◆ Provided passage
Erdoğan calls on EU leaders to adopt impartial stance in East Med crisis
Turkish President Recep Tayyip Erdoğan, right, walks with European Council President Charles Michel, left, prior to a meeting at the European Council building in Brussels, Monday, March 9, 2020. (AP File Photo)


President Recep Tayyip Erdoğan urged European leaders to take an impartial stance against Turkey regarding the issue of the Eastern Mediterranean, as he noted Ankara’s policy aims to determine maritime jurisdiction in line with international law and protect its sovereign rights and jurisdiction regarding its continental shelf and guarantee Turkish Cypriots’ rights on access to hydrocarbon resources.

Erdoğan sent a letter to EU officials and the leaders of member states, informing them about Turkey’s stance on the Eastern Mediterranean, Anadolu Agency (AA) reported Wednesday.

"I hope that the EU supports our thoughts, abandons the biased stance against Turkey as a candidate country and stops giving unconditional and unjust support to Greece and Greek Cypriot administration’s maximalist discourse," Erdoğan said, adding that the EU’s biased attitude against Turkey contradicts EU and international laws.

◆ What you will do
Extend the news article on Erdoğan's letter to EU leaders about the Eastern Mediterranean, picking up right after its final sentence. The records play no part here.

◆ Listed records
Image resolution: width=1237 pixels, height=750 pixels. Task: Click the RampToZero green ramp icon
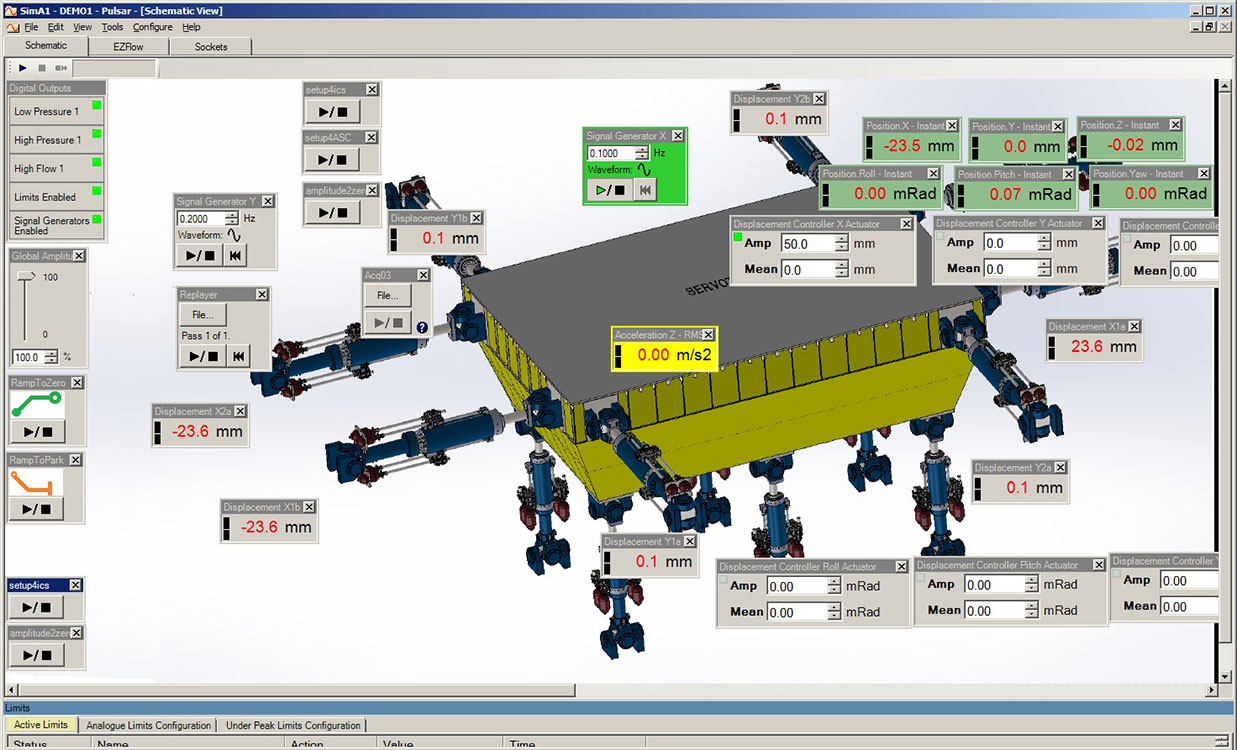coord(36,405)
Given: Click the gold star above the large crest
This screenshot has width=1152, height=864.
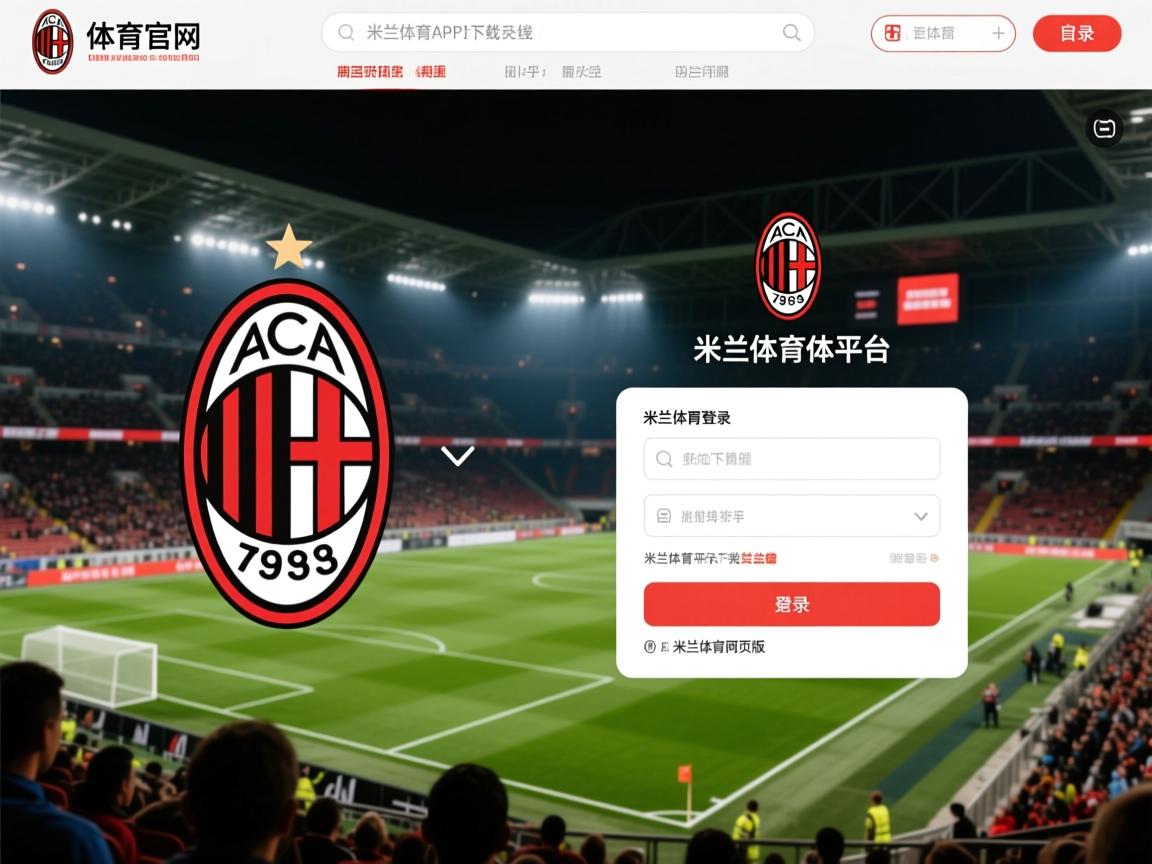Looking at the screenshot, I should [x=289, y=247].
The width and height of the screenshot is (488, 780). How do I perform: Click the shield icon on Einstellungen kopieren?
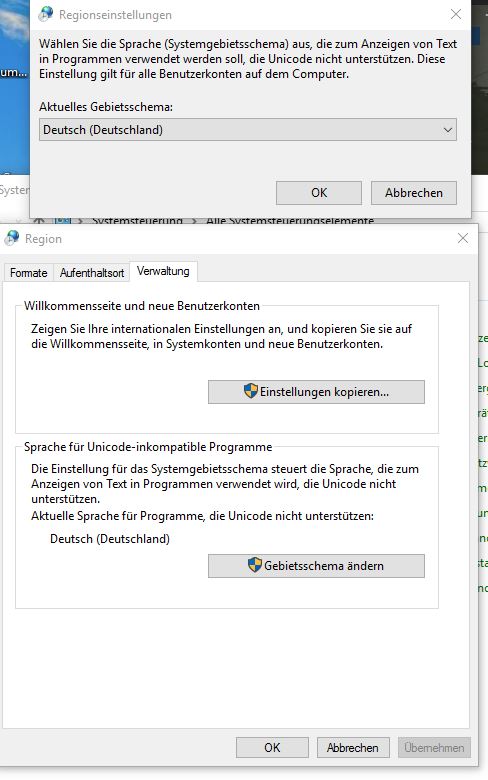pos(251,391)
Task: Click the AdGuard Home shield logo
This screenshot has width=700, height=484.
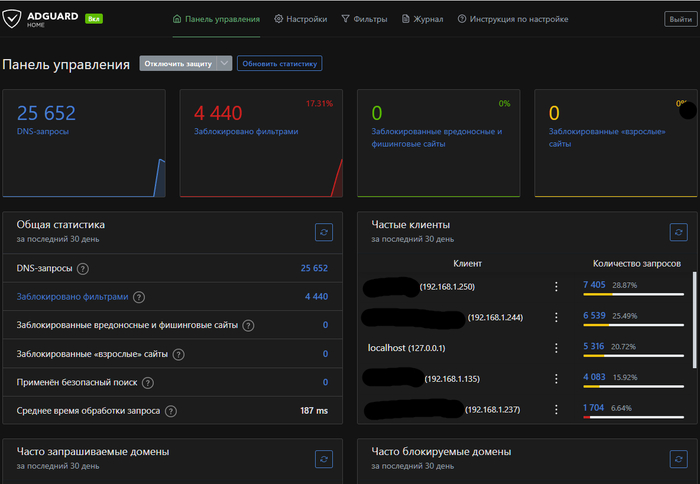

* * *

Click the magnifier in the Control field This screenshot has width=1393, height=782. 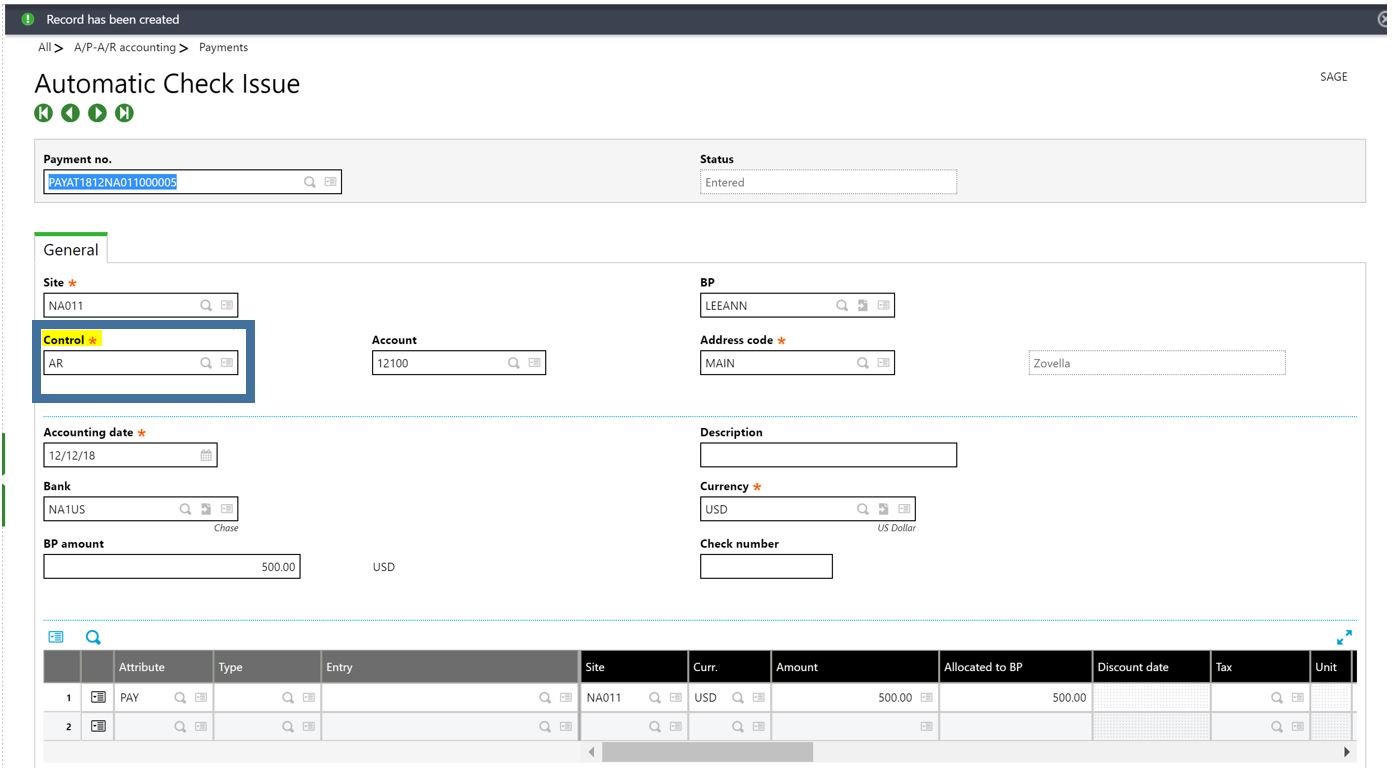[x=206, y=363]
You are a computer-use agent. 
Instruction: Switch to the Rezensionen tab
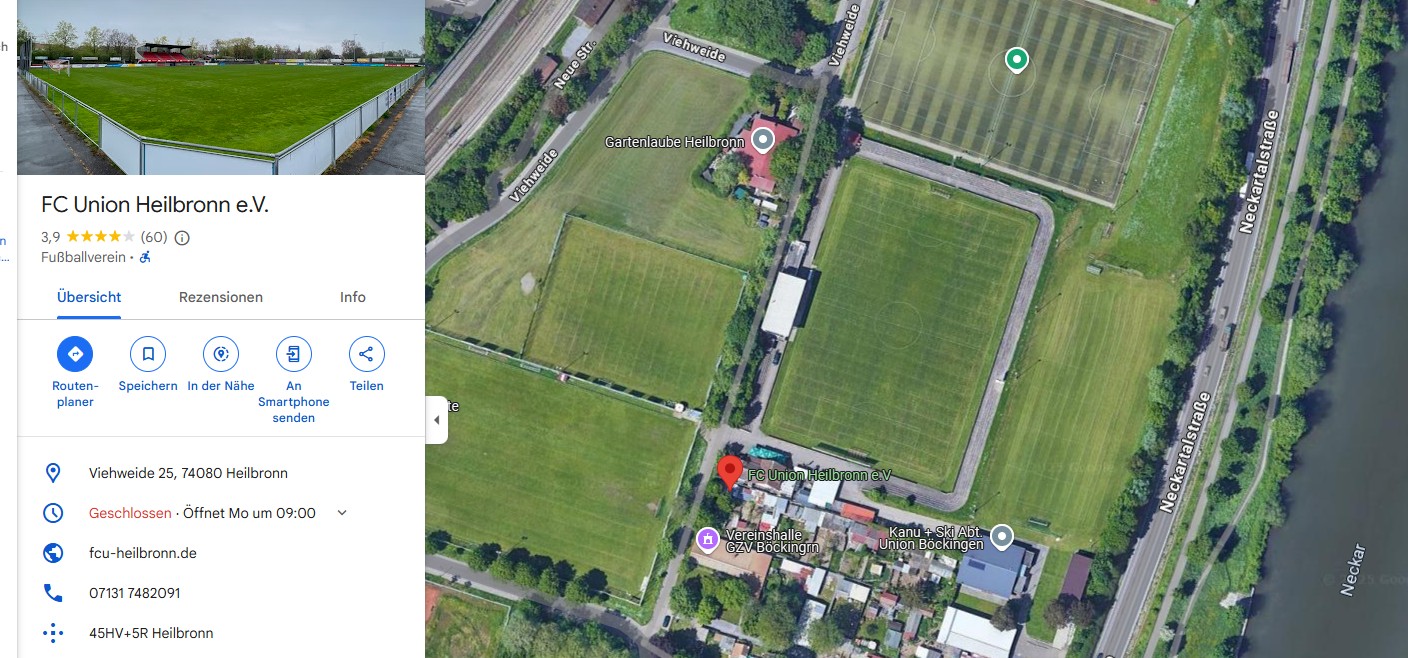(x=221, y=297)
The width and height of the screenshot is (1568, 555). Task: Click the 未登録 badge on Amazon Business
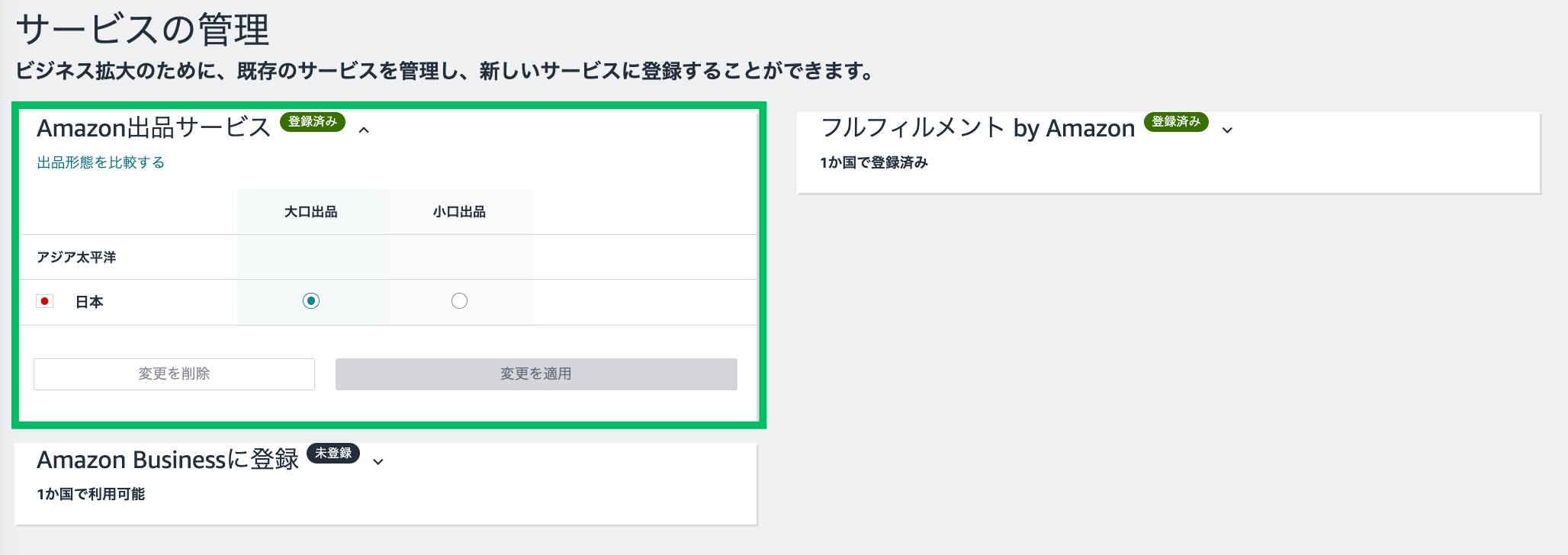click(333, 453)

==

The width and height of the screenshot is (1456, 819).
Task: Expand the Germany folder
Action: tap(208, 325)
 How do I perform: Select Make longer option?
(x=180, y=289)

◆ Output of the exercise
The Turkish president said finding a peaceful solution to the Eastern Mediterranean issue is everyone’s joint responsibility and that the EU should support cooperation and dialogue and avoid taking steps and making decisions that would further deteriorate the crisis.

Noting that Turkey-EU relations have been through a series of difficult tests in the past six decades, Erdoğan said Turkey anticipates cooperation among all parties, an equal share of resources and peace and stability in the Eastern Mediterranean.

"We hope that hydrocarbon resources form the basis for a resolution and a greater EU the same way coal and steel formed the basis for the EU’s point of origin," Erdoğan said in his letter, adding that Turkey is not behind the tensions, Greece and the Greek Cypriot administration are.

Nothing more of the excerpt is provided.